• **Your goal**: Write out every record below exactly as it appears, omitting the pictures.

• **Exercise data**:
"""

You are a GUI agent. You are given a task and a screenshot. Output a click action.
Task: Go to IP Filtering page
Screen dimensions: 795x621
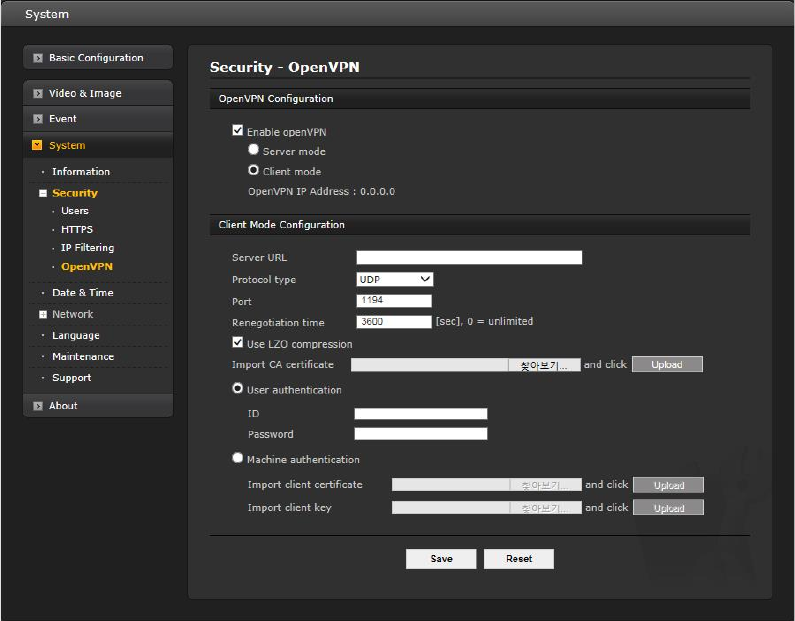[87, 248]
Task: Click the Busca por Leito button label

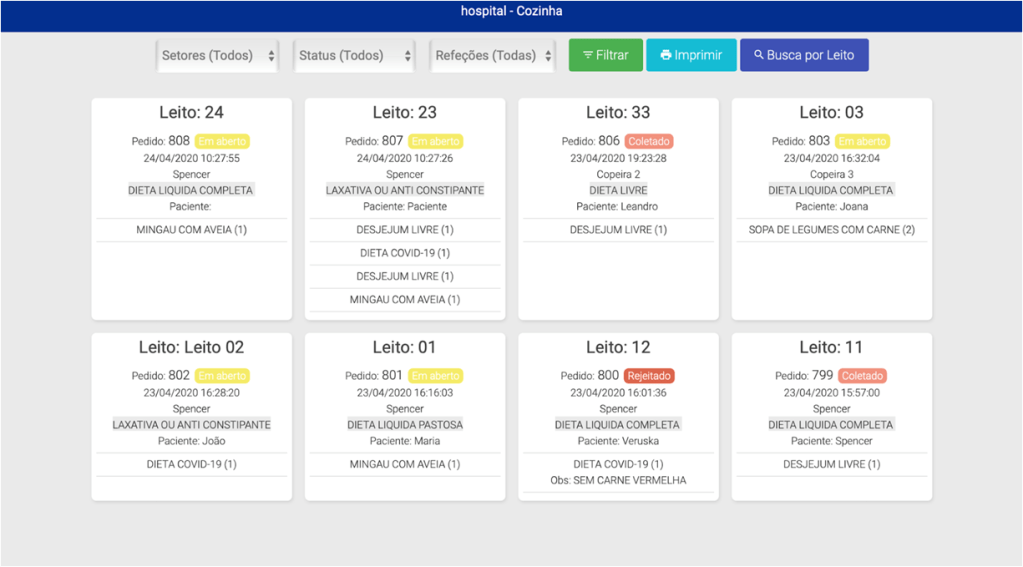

"""

• **Response to the task**:
You are a GUI agent. You are given a task and a screenshot. Output a click action.
Task: Go to IP Filtering page
Screen dimensions: 795x621
[87, 248]
Task: Click the Busca por Leito button label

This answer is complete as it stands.